In the above example, you can no doubt sense how real lived experience is destroyed in the name of ontological voids and politicised abstractions. The thing the phenomenologists want us to appeal to is soon swept away in the debris of bad thinking. It is much easier, much more the modern default, to point fingers at ambiguous conceptual containers than it is to identify and name the details of concrete, subjective experience. The former, after all, allows for a certain abdication of responsibility while the latter does not. Indeed, phenomenologists appeal to lived experience out of an awareness that perception is not a merely passive thing. No one is merely a victim of perception. That is an awkward truth for the zero-sum-game gifters. We are responsible for how we take offence. We are responsible for seeking out wonder and not just woe.

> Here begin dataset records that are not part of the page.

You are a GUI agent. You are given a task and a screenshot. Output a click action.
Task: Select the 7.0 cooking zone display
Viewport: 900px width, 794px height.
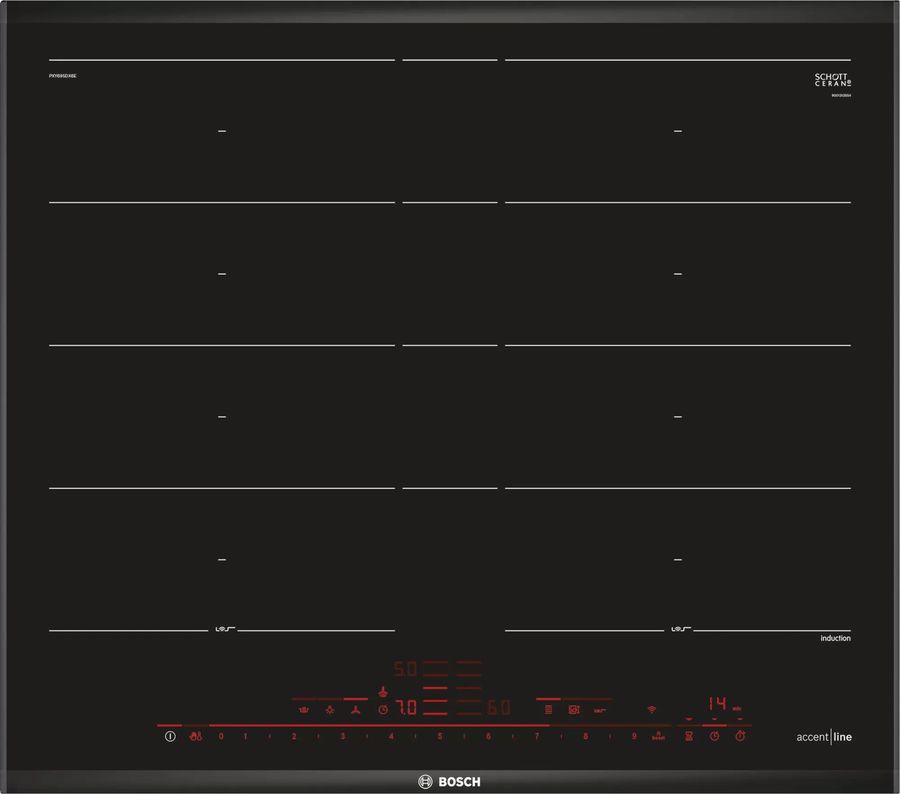[405, 709]
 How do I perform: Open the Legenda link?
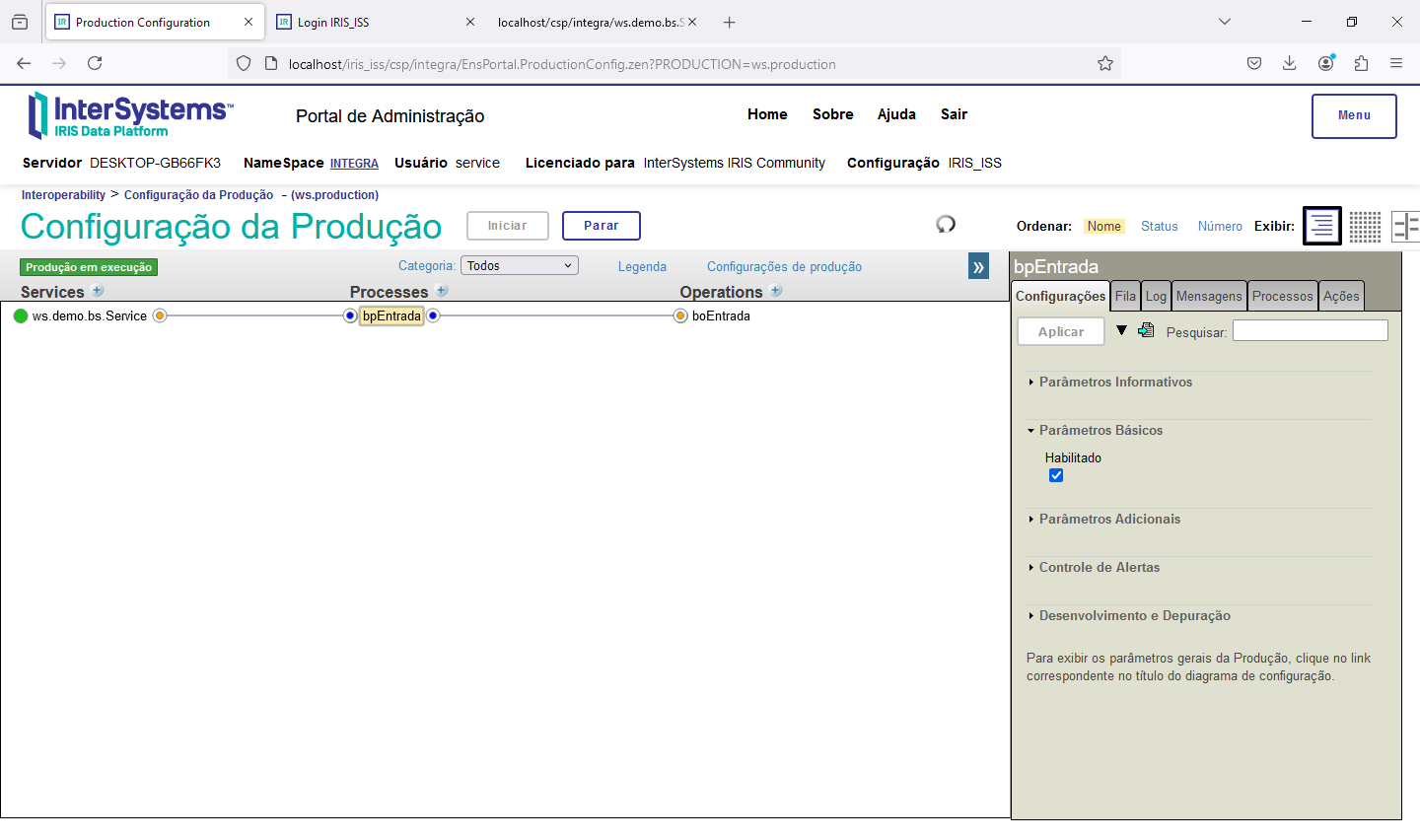[x=642, y=267]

For activist types, it seems to me that lived experience has become a rhetorical tic used to defend their refusal to wake up, which is a refusal of responsibility for consciousness itself. They are looking at themselves from the outside. They are merely pawns in a game. Their so-called knowledge is not embodied and personal but disembodied and anonymous. Their so-called knowledge may be called kitsch. It preaches. It tells. But it does not show. Against this, therefore, we need something else. The name for that something else is also lived experience. Call it living experience or vital experience. It is the experience that is open to being understood on its own terms, not simply swallowed up in ideological jargon or newspeak. And reflecting on this vital experience should be accompanied, of course, by stillness, lingering, deep contemplation and prayer. In all likelihood, you will not be able to sell it or hold a protest in its name. But you will find yourself capable of coming into contact with a miracle: you are this one unique life in this world now, and you are amazingly alive.